Some brief thoughts, most about the Virginia Tech shootings. Most are interrelated, but some kind of aren’t.

  • Postmortem diagnosis of someone you’ve never met is stupid and pointless. This doesn’t mean that I’m entirely uninterested in it (hey, I have a copy of Touched with Fire, too), but I doubt its usefulness.
  • I’m a good Canadian girl and I like gun control. I am not very interested in discussing this point any further in general, and I’m certainly not interested in doing so right now.

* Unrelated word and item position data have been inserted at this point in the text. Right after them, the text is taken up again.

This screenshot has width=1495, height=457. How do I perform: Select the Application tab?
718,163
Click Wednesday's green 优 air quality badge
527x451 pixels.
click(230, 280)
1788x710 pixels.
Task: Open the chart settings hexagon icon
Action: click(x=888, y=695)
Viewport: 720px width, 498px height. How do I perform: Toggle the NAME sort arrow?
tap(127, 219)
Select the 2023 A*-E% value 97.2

  • I am shocked and appalled that Virginia Tech didn’t lock down campus and cancel classes after the first shooting incident at 7 a.m. I have a hard time imagining that a university wouldn’t do that. It’s terrible. I know the police thought they had apprehended the perpetrator, but shouldn’t the university have done something more just in case there was more than one shooter or the police had the wrong guy, which just so happened to be the case? I disagree with a lot of things that one of the universities I attended has done, but I’m positive they would have cancelled classes and done a better job of warning people.
  • It is fucking hard to be mentally ill in university, but I think that might have had surprisingly little to do with the Virginia Tech shootings. I’m crazy, I was really ill in university, and most of the treatment I received only made me worse. But I’ve never killed anyone. My mom thinks that better mental health treatment for university students could prevent further mass murders; I don’t necessarily agree. I do think that mental health on campus is a very serious problem, though, and solutions like threatening to kick me out of residence for cutting myself superficially don’t help anyone.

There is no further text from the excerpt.